§ **EXCERPT**

§ §

Since our data also contains the stock exchange identifier, we could even go one step further and include the exchange in our key. That would be helpful if we were querying based on the exchange.

If you take a look at [mr_stocks.rb][8] you’ll see that we’re setting up a query to filter stocks by the symbol QTM and then aggregate the total trade volume by month. The map phase creates a single cell array with the stock volume traded in the month and returns it. We use the Riak.mapValuesJson function to map the raw data coming in from Riak to a proper JavaScript object. We then get the month that we’re looking at by parsing the key. This is easy enough to do because we have a well-defined key format.

function(o, keyData, arg) {
  var data = Riak.mapValuesJson(o)[0];
  var month = o.key.split('-').slice(0,2).join('-');
  var obj = {};
  obj[month] = data.stock_volume;
  return [ obj ];
}

If we were to look at this output we would see a lot of rows of unaggregated data. While that is interesting, we want to look at trending for stock trades for QTM over all time. To do this we create a reduce function that will sum up the output of the map function. This is some pretty self explanatory JavaScript:

function(values, arg) {
  return [ values.reduce(function(acc, item) {
               for (var month in item) {
                 if (acc[month]) { acc[month] += parseInt(item[month]); }
                 else { acc[month] = parseInt(item[month]); }
               }

               return acc;
             })
  ]
}

Okay, so that might not actually be as self-explanatory as anyone would like. The JavaScript reduce method is a newer one. It will accumulate a single result (the acc variable) for all elements in the array. You could use this to get a sum, an average, or whatever you want.

§ §

§ **INFORMATION PROVIDED**
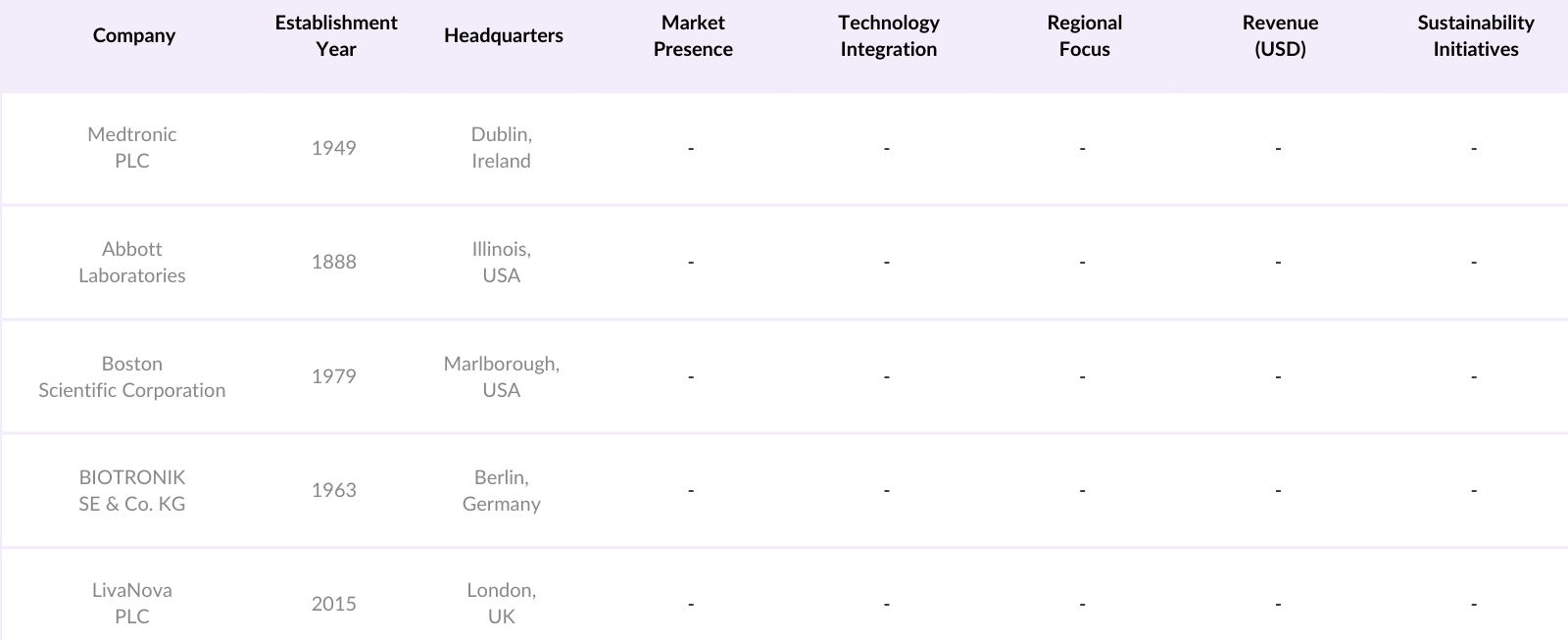Click the Berlin, Germany headquarters cell
The height and width of the screenshot is (640, 1568).
(501, 490)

§ §

§ **EXERCISE**
Answer these from the Riak MapReduce excerpt:
(a) Which stock symbol does the query filter by?
(b) Which function maps the raw data from Riak to a JavaScript object?
(c) What is the name of the variable that holds the single accumulated result in the reduce method?
The data here come from a separate source.

§ **WRITTEN ANSWER**
(a) QTM
(b) Riak.mapValuesJson
(c) acc